Here's the spreadsheet I used to repeatedly search Google for the phrases "Falcon Punch" through "Falcoooooooooon Puuuuuuuuuunch," and here is the lovely Excel graph those results yielded:



This graph is . . . not so good. "Falcon Punch" dominates everything else, and there's a slight bump for "Falcooon Punch," which, at the time I searched for it, had 9,230 results. Also, Excel insists on color-coding the z-axis.

why must you mock me, Clippy

Let's see what the graph looks like when we ignore everything above 1000.



A-ha! Besides the abundance of boring results that insist on a single O in FALCON or a single U in PUNCH, there are two clear peaks. One, FALCOOOOOON PUUUUUUUUNCH, is from repeated copying of a Pokemon theme parody (gotta smash 'em all, etc.), and hence does not count. The other, FALCOOON PUUUUNCH, is a heterogeneous mixture of Smash Brothers fans, meme repeaters, and writers of crossover fanfiction. This, like the FALCOOON PUNCH spike, is a genuine result.

In conclusion: please spare yourself the indignity of spelling this exclamation as "FALCON PUNCH!" Instead, choose either the popular "FALCOOON PUNCH!" or the overenthusiastic "FALCOOON PUUUUNCH!" I leave it to your discretion whether to substitute for PUNCH "PAWNCH" (half as popular as PUNCH) or "PAUNCH" (one quarter as popular).

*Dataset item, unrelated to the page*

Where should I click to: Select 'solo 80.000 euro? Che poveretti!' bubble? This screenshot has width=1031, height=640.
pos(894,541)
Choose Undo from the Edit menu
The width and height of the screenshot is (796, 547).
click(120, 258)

also how can there be only one result for "falcooon brunch" I mean come on

Sunday, November 8, 2009

Which logos look like they belong in Robocop?

Q: Ironic Sans pointed out that the Congressional Budget Office logo looks a little bit too much like the logo for the Omni Consumer Products megacorporation from Robocop. Compare:


Also, I just saw this logo on the side of a truck - I guess it's for a really great nonprofit, actually, not an evil robotics manufacturer  - and thought there was a certain resemblance:


Are there other logos with this somewhat creepy concentric-letter style?

A: Yep. There are quite a few organizations who had the clever idea to nest their initials like that, resulting in logos that are as memorable as they are distinguishable. Try to guess what these companies actually do:




If you guessed, respectively:
Instruction manuals, art collections, milk products, plastic containers, some kind of can, cardboard containers, laboratory services, antennae, long distance telephone service, apparel, cutlery, microcomputers, a department store, electrical connectors, enamel cookware, clothing, bingo equipment, air conditioning, and magnetic tape . . .
 . . . then congratulations.

Q: Most of those lack a certain je ne sais quois. Are there some logos that don't  adhere quite as well to the OCP mold, but would still look right at home in a dystopian future?

A: Thanks for that convenient leading question. Take a look at these:

Health care, auto part casting molds, buggies, music production, pumps, shoes, sewing equipment, and due diligence, in case you were wondering.

If you want more of these, search the United States Patent and Trademark Office site.